[Records drawn from a dataset]
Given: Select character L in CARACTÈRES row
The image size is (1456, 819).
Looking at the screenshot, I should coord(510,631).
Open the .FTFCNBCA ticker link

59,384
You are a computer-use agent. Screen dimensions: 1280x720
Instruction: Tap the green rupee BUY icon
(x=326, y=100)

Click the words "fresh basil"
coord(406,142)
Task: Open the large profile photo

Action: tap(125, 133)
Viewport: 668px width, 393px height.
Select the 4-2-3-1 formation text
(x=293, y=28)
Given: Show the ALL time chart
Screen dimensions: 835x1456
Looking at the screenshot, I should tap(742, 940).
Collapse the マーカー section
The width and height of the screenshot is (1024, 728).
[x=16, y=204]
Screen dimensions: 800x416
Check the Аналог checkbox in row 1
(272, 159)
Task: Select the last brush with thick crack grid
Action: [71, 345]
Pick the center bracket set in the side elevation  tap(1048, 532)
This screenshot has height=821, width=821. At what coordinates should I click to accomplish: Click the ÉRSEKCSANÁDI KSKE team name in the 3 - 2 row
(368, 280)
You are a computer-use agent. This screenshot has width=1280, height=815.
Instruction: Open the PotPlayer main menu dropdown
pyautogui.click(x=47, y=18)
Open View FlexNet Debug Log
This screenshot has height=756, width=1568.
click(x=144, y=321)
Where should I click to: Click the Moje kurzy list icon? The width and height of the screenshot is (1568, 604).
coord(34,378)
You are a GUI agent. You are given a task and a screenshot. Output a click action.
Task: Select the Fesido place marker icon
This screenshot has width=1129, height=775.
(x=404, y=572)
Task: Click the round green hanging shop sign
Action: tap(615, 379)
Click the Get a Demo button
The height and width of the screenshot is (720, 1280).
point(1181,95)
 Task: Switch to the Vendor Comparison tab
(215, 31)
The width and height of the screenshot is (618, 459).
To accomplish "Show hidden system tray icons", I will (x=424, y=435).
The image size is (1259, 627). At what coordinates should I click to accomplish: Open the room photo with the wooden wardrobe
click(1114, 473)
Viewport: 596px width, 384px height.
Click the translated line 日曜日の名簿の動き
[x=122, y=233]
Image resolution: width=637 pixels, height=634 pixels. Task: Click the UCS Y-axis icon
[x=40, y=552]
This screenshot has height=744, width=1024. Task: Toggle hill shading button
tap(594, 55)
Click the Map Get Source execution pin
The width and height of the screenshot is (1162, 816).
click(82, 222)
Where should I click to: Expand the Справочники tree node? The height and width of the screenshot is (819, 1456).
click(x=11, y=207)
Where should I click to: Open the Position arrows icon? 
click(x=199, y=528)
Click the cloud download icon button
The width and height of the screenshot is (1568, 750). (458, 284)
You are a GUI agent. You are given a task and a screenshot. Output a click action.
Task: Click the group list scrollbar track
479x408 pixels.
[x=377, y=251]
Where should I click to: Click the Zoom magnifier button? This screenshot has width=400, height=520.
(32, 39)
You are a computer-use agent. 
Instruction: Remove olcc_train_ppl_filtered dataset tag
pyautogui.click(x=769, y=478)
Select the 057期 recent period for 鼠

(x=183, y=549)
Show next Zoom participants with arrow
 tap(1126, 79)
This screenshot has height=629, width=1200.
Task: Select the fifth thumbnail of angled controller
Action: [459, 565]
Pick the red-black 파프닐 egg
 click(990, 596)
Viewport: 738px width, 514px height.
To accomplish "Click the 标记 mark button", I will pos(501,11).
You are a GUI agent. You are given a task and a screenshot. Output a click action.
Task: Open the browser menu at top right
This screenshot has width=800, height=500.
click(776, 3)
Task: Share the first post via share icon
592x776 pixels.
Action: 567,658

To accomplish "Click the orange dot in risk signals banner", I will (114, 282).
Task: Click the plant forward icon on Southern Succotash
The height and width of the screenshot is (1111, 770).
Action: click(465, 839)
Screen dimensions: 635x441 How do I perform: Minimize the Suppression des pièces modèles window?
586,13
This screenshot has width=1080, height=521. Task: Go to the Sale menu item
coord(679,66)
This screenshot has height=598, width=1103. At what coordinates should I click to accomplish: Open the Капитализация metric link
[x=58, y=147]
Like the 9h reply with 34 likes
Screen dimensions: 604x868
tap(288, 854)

▶ **TASK BRIEF**: Reproduce the data shown above exactly.

▶ **RESULT OF THE TASK**:
Given: Select character L in CARACTÈRES row
The image size is (1456, 819).
Looking at the screenshot, I should coord(510,631).
Open the .FTFCNBCA ticker link

59,384
You are a computer-use agent. Screen dimensions: 1280x720
Instruction: Tap the green rupee BUY icon
(x=326, y=100)

Click the words "fresh basil"
coord(406,142)
Task: Open the large profile photo

Action: tap(125, 133)
Viewport: 668px width, 393px height.
Select the 4-2-3-1 formation text
(x=293, y=28)
Given: Show the ALL time chart
Screen dimensions: 835x1456
Looking at the screenshot, I should tap(742, 940).
Collapse the マーカー section
The width and height of the screenshot is (1024, 728).
[x=16, y=204]
Screen dimensions: 800x416
Check the Аналог checkbox in row 1
(272, 159)
Task: Select the last brush with thick crack grid
Action: [71, 345]
Pick the center bracket set in the side elevation  tap(1048, 532)
This screenshot has height=821, width=821. At what coordinates should I click to accomplish: Click the ÉRSEKCSANÁDI KSKE team name in the 3 - 2 row
(368, 280)
You are a computer-use agent. This screenshot has width=1280, height=815.
Instruction: Open the PotPlayer main menu dropdown
pyautogui.click(x=47, y=18)
Open View FlexNet Debug Log
This screenshot has height=756, width=1568.
click(x=144, y=321)
Where should I click to: Click the Moje kurzy list icon? The width and height of the screenshot is (1568, 604).
coord(34,378)
You are a GUI agent. You are given a task and a screenshot. Output a click action.
Task: Select the Fesido place marker icon
This screenshot has width=1129, height=775.
(x=404, y=572)
Task: Click the round green hanging shop sign
Action: tap(615, 379)
Click the Get a Demo button
The height and width of the screenshot is (720, 1280).
point(1181,95)
 Task: Switch to the Vendor Comparison tab
(215, 31)
The width and height of the screenshot is (618, 459).
To accomplish "Show hidden system tray icons", I will (x=424, y=435).
The image size is (1259, 627). At what coordinates should I click to accomplish: Open the room photo with the wooden wardrobe
click(1114, 473)
Viewport: 596px width, 384px height.
Click the translated line 日曜日の名簿の動き
[x=122, y=233]
Image resolution: width=637 pixels, height=634 pixels. Task: Click the UCS Y-axis icon
[x=40, y=552]
This screenshot has height=744, width=1024. Task: Toggle hill shading button
tap(594, 55)
Click the Map Get Source execution pin
The width and height of the screenshot is (1162, 816).
click(82, 222)
Where should I click to: Expand the Справочники tree node? The height and width of the screenshot is (819, 1456).
click(x=11, y=207)
Where should I click to: Open the Position arrows icon? 
click(x=199, y=528)
Click the cloud download icon button
The width and height of the screenshot is (1568, 750). (458, 284)
You are a GUI agent. You are given a task and a screenshot. Output a click action.
Task: Click the group list scrollbar track
479x408 pixels.
[x=377, y=251]
Where should I click to: Click the Zoom magnifier button? This screenshot has width=400, height=520.
(32, 39)
You are a computer-use agent. 
Instruction: Remove olcc_train_ppl_filtered dataset tag
pyautogui.click(x=769, y=478)
Select the 057期 recent period for 鼠

(x=183, y=549)
Show next Zoom participants with arrow
 tap(1126, 79)
This screenshot has height=629, width=1200.
Task: Select the fifth thumbnail of angled controller
Action: [459, 565]
Pick the red-black 파프닐 egg
 click(990, 596)
Viewport: 738px width, 514px height.
To accomplish "Click the 标记 mark button", I will pos(501,11).
You are a GUI agent. You are given a task and a screenshot. Output a click action.
Task: Open the browser menu at top right
This screenshot has width=800, height=500.
click(776, 3)
Task: Share the first post via share icon
592x776 pixels.
Action: 567,658

To accomplish "Click the orange dot in risk signals banner", I will (114, 282).
Task: Click the plant forward icon on Southern Succotash
The height and width of the screenshot is (1111, 770).
Action: click(465, 839)
Screen dimensions: 635x441 How do I perform: Minimize the Suppression des pièces modèles window?
586,13
This screenshot has width=1080, height=521. Task: Go to the Sale menu item
coord(679,66)
This screenshot has height=598, width=1103. At what coordinates should I click to accomplish: Open the Капитализация metric link
[x=58, y=147]
Like the 9h reply with 34 likes
Screen dimensions: 604x868
tap(288, 854)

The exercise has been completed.